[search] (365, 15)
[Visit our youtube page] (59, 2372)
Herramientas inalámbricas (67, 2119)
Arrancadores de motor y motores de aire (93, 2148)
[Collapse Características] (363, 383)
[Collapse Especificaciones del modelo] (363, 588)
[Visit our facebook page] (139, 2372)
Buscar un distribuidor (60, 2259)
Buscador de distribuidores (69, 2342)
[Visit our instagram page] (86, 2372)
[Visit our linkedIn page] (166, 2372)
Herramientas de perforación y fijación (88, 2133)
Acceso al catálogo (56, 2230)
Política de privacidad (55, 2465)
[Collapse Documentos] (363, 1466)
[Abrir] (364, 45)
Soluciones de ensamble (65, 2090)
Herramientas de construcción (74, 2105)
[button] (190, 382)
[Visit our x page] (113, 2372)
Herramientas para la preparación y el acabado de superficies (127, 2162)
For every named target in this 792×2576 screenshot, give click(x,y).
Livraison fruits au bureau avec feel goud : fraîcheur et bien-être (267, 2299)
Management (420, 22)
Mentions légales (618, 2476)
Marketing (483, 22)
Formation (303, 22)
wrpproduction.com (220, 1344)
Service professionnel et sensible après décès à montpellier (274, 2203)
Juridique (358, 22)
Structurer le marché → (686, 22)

──────────

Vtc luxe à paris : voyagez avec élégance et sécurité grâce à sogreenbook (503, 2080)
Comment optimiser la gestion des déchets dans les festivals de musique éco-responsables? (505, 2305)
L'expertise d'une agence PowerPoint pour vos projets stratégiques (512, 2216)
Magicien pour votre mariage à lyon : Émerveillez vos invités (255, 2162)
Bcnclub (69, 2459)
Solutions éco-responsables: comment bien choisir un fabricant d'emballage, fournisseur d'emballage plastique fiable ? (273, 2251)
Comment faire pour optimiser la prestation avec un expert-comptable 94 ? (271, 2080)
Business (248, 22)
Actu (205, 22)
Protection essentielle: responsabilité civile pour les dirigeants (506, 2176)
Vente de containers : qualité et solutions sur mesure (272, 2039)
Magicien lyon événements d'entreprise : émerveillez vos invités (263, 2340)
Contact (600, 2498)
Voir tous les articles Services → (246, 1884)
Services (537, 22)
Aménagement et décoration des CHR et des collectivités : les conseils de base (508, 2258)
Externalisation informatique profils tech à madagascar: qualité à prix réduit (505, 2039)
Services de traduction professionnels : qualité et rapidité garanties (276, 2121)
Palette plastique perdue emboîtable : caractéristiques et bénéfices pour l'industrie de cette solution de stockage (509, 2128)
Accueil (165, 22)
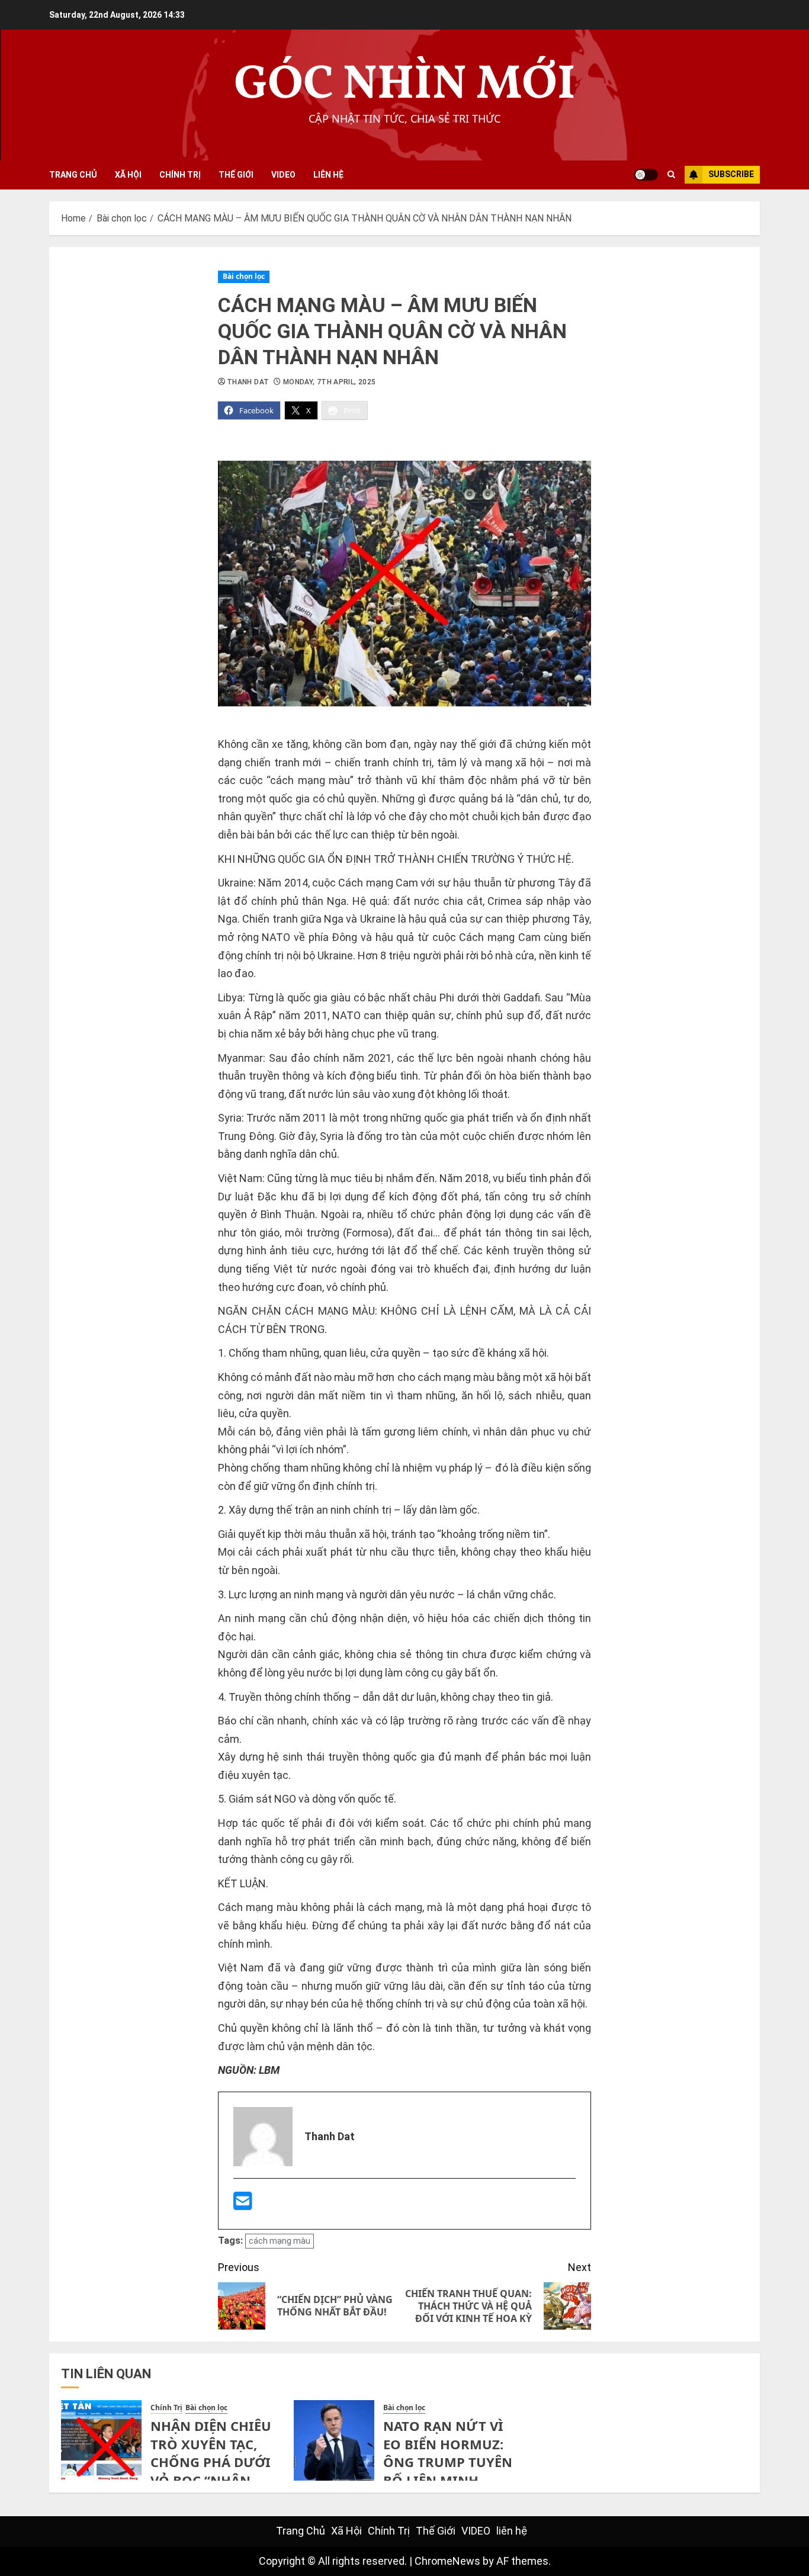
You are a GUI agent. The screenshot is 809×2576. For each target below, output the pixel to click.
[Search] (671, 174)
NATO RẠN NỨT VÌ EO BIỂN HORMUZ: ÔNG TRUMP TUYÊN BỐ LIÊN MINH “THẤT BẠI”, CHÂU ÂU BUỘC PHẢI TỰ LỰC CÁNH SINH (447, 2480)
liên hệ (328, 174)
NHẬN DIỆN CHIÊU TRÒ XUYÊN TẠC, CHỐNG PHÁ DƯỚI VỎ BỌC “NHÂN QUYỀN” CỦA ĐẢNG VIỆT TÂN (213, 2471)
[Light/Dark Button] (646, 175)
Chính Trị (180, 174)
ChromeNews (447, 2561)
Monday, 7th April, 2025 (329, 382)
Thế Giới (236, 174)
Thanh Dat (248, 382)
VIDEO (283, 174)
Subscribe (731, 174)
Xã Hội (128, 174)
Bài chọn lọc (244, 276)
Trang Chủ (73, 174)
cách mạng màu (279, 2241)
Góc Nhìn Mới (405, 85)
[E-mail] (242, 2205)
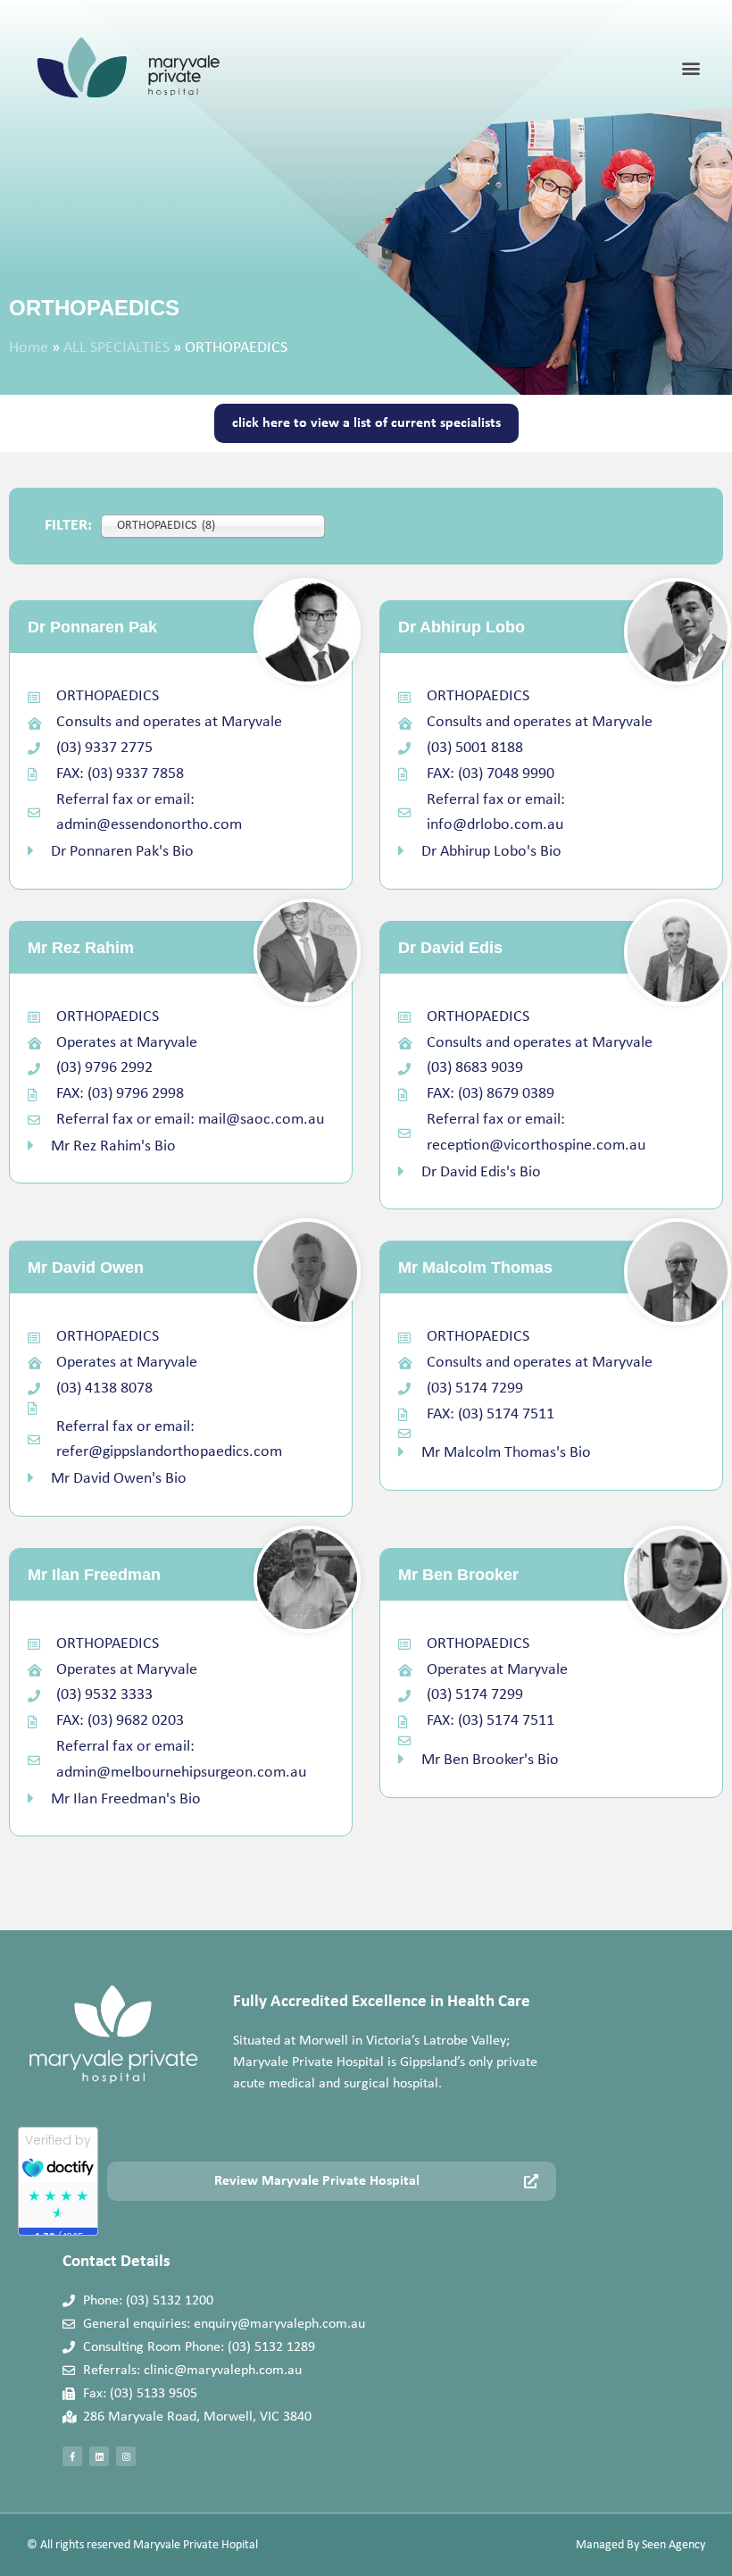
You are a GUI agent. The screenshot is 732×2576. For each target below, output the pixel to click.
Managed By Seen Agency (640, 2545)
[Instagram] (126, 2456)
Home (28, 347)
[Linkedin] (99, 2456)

──────────

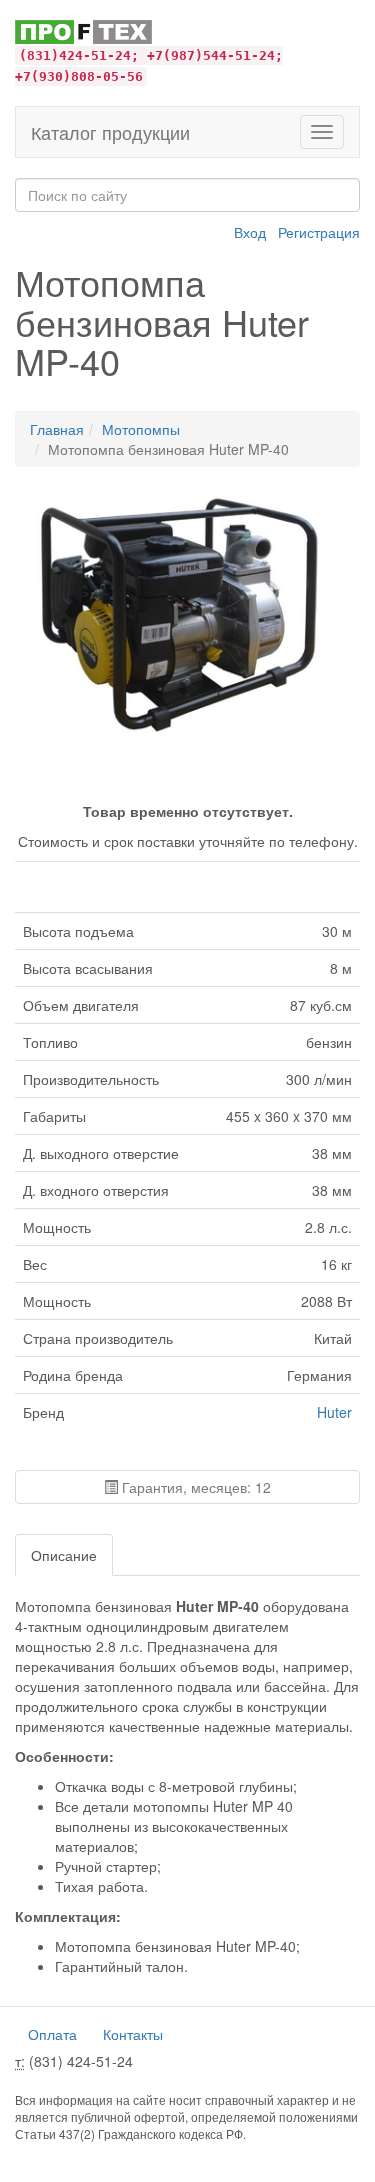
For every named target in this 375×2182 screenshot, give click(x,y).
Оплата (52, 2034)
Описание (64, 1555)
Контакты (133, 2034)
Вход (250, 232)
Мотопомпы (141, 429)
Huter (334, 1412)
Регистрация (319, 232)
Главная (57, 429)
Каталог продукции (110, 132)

──────────

_WHAT TO PRODUCE_
Extract the part of the records that opens with the line containing "Comment optimiser la" and closes with the line containing "[Linkedin] (99, 2456)". Take only those lines, exactly, and no pictures.

_ANSWER FOR THE TASK_
Comment optimiser la gestion des déchets dans les festivals de musique éco-responsables? (505, 2305)
L'expertise d'une agence PowerPoint pour vos projets stratégiques (512, 2216)
Magicien pour votre mariage à lyon : Émerveillez vos invités (255, 2162)
Bcnclub (69, 2459)
Solutions éco-responsables: comment bien choisir un fabricant d'emballage, fournisseur d'emballage plastique fiable ? (273, 2251)
Comment faire pour optimiser la prestation avec un expert-comptable 94 ? (271, 2080)
Business (248, 22)
Actu (205, 22)
Protection essentielle: responsabilité civile pour les dirigeants (506, 2176)
Vente de containers : qualité et solutions sur mesure (272, 2039)
Magicien lyon événements d'entreprise : émerveillez vos invités (263, 2340)
Contact (600, 2498)
Voir tous les articles Services → (246, 1884)
Services (537, 22)
Aménagement et décoration des CHR et des collectivités : les conseils de base (508, 2258)
Externalisation informatique profils tech à madagascar: qualité à prix réduit (505, 2039)
Services de traduction professionnels : qualité et rapidité garanties (276, 2121)
Palette plastique perdue emboîtable : caractéristiques et bénéfices pour l'industrie de cette solution de stockage (509, 2128)
Accueil (165, 22)
You are a GUI agent. The screenshot is 809×2576. For each target below, output the pixel to click.
[Search] (671, 174)
NATO RẠN NỨT VÌ EO BIỂN HORMUZ: ÔNG TRUMP TUYÊN BỐ LIÊN MINH “THẤT BẠI”, CHÂU ÂU BUỘC PHẢI TỰ LỰC CÁNH SINH (447, 2480)
liên hệ (328, 174)
NHẬN DIỆN CHIÊU TRÒ XUYÊN TẠC, CHỐNG PHÁ DƯỚI VỎ BỌC “NHÂN QUYỀN” CỦA ĐẢNG VIỆT TÂN (213, 2471)
[Light/Dark Button] (646, 175)
Chính Trị (180, 174)
ChromeNews (447, 2561)
Monday, 7th April, 2025 (329, 382)
Thế Giới (236, 174)
Thanh Dat (248, 382)
VIDEO (283, 174)
Subscribe (731, 174)
Xã Hội (128, 174)
Bài chọn lọc (244, 276)
Trang Chủ (73, 174)
cách mạng màu (279, 2241)
Góc Nhìn Mới (405, 85)
[E-mail] (242, 2205)
You are a GUI agent. The screenshot is 732×2576. For each target below, output the pixel to click.
Managed By Seen Agency (640, 2545)
[Instagram] (126, 2456)
Home (28, 347)
[Linkedin] (99, 2456)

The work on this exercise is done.